The Thymus Does Not Mediate 2,3,7,8-Tetrachlorodibenzo- p-dioxin-Elicited Alterations in Bone-Marrow Lymphocyte Stem Cells

Abstract

Our previous studies have shown that bone marrow lymphocyte stem cells are affected following perinatal or adult exposure to 2,3,7,8-tetrachlorodibenzo- p-dioxin (TCDD). These alterations may, in part, be responsible for thymic atrophy that is also observed following TCDD exposure. However, other investigators have suggested that the thymus or thymic-derived lymphocytes can affect bone marrow stem cell development. The purpose of these studies was to determine whether the TCDD-elicited effects that we have observed on lymphocyte stem cells in bone marrow were secondary to the actions of this chemical on the thymus.
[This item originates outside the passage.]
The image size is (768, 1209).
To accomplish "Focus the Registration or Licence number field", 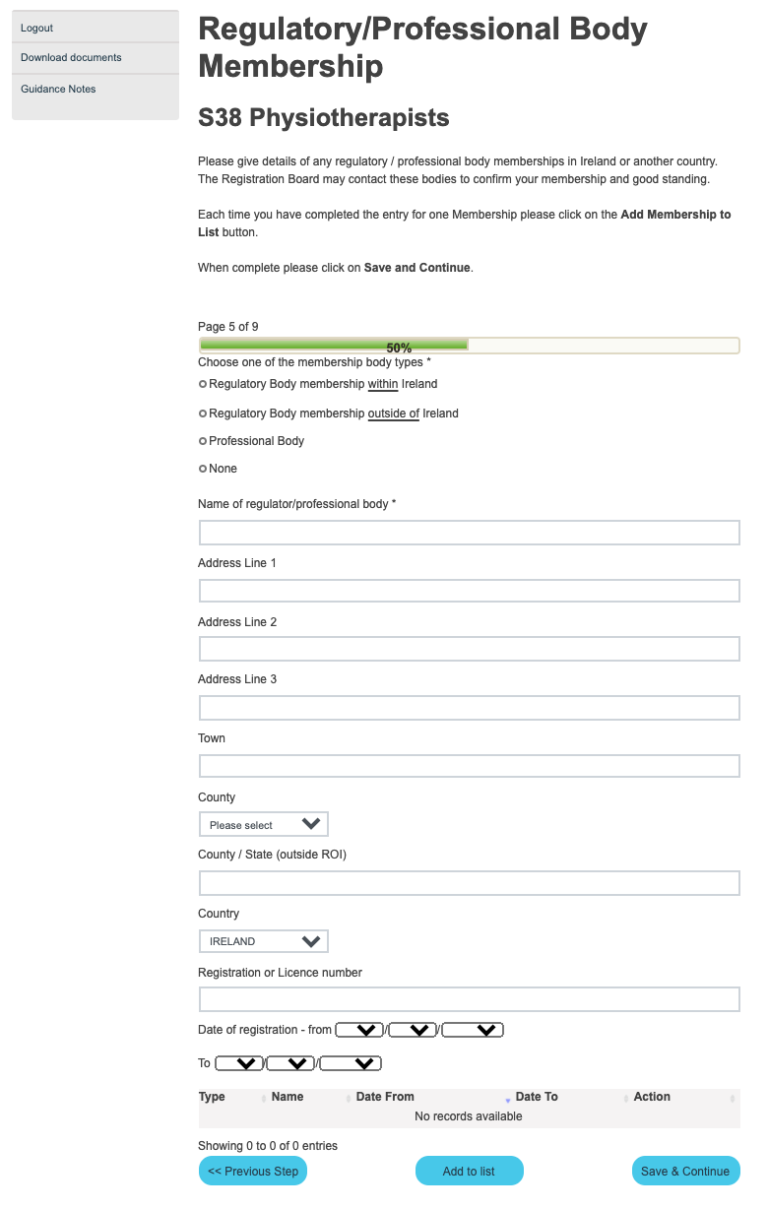I will (469, 999).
A single intraperitoneal dose of TCDD (30 μg/kg) to sham-operated or neonatally thymectomized female BALB/c mice reduced the levels of mRNA in the bone marrow for the lymphocyte stem cell-specific enzymes terminal deoxynucleotidyl transferase (TdT) and recombinase activating gene (RAG-1). TdT biosynthesis was also reduced by TCDD treatment. Thus, neonatal thymectomy had no effect on the TCDD-elicited reduction of TdT or RAG-1 mRNAs or TdT biosynthesis. Genetically athymic (nu/nu) mice were used to further determine if the actions of TCDD on the thymus or long-lived T-cells altered lymphocyte stem cell development. As observed in BALB/c mice, TCDD treatment decreased the expression of TdT and RAG-1 mRNAs in bone marrow from athymic nu/nu and intact nu/+ littermates. We conclude that TCDD-elicited alterations in bone marrow lymphocyte stem cells are not secondary to any actions, direct or indirect, that TCDD has on the thymus or thymic-derived T-cells.